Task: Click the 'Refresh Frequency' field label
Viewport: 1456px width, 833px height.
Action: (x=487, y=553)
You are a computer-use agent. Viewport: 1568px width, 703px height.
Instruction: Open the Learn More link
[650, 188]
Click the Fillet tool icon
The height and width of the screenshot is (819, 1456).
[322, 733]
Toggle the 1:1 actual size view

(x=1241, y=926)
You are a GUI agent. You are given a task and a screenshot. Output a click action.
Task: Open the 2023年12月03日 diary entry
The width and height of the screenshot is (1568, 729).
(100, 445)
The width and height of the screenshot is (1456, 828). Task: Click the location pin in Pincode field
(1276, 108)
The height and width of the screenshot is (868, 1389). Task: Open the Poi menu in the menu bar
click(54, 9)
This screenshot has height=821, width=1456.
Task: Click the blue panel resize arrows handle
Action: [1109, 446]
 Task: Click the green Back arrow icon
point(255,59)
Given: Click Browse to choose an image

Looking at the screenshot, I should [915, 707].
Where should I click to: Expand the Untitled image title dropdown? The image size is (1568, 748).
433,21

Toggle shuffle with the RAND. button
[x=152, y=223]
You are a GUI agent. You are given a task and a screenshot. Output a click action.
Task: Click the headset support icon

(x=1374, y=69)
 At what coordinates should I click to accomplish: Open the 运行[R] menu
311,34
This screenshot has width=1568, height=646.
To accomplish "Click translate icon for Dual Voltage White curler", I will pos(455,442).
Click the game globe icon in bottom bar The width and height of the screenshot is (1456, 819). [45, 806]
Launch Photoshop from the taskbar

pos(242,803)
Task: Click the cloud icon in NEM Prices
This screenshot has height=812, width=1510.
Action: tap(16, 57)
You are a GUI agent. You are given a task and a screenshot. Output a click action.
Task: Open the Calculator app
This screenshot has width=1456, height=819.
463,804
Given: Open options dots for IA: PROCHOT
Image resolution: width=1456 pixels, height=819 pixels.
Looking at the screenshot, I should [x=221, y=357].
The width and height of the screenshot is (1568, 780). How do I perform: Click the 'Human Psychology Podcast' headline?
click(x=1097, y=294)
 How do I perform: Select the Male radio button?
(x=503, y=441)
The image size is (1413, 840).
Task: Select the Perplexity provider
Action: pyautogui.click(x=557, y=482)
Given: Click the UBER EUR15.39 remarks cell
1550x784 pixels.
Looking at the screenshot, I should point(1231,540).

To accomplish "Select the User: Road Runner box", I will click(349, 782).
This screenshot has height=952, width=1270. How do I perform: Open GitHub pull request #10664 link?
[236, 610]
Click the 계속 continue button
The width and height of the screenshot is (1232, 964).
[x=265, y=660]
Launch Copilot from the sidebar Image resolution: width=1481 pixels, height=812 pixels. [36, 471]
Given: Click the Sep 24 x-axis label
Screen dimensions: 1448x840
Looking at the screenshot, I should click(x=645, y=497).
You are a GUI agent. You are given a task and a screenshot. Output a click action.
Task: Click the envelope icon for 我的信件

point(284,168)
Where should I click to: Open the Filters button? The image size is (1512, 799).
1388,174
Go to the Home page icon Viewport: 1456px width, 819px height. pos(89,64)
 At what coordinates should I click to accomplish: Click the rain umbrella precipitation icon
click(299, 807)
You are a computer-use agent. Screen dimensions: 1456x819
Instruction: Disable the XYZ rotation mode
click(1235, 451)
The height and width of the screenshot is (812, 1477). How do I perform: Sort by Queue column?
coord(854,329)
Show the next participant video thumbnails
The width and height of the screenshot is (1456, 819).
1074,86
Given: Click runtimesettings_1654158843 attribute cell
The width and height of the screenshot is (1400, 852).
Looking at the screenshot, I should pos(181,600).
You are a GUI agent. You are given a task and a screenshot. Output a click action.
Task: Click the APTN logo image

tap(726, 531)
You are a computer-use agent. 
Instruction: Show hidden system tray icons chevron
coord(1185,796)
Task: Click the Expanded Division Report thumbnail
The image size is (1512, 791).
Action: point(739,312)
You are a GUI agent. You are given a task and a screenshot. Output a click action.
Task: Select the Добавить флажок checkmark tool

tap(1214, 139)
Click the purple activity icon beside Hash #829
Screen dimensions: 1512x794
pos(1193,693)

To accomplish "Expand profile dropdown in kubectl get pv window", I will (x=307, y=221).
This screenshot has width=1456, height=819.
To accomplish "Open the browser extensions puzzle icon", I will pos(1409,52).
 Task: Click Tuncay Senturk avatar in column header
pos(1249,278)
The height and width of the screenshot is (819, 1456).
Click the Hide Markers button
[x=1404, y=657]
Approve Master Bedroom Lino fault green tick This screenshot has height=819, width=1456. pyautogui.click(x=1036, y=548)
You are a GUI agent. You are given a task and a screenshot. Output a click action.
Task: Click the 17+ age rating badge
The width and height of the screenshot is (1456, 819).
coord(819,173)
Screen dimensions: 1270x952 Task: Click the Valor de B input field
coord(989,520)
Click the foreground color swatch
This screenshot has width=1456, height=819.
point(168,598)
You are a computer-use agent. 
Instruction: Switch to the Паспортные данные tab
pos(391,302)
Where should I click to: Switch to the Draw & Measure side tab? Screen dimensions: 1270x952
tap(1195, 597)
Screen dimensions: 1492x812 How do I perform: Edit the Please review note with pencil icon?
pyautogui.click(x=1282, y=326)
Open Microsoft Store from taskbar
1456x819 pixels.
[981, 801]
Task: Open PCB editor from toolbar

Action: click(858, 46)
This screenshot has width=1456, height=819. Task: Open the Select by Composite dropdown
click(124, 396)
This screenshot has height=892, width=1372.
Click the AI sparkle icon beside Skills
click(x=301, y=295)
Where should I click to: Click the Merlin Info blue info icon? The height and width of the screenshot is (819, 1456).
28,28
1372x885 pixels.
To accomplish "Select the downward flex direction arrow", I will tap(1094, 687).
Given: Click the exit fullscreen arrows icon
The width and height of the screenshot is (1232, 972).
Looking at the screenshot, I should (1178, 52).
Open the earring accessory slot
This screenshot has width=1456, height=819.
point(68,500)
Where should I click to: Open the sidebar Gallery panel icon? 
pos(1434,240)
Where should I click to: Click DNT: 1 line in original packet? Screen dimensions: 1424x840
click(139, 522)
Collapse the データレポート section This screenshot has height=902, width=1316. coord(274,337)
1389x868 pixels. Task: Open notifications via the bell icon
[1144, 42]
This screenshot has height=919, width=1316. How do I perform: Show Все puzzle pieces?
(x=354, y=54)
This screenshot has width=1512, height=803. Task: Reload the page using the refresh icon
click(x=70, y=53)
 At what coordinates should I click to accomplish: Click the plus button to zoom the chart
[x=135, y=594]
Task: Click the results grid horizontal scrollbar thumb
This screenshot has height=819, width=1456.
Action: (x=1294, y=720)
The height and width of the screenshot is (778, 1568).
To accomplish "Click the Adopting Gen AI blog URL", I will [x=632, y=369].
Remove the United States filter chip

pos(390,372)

********************

*Aim of the task:* Please output the exact lines of the records above, beginning with the first and stopping after the line that holds "You are a computer-use agent. Viewport: 1568px", and nothing else.

*Task output:*
Task: Click the 'Refresh Frequency' field label
Viewport: 1456px width, 833px height.
Action: (x=487, y=553)
You are a computer-use agent. Viewport: 1568px width, 703px height.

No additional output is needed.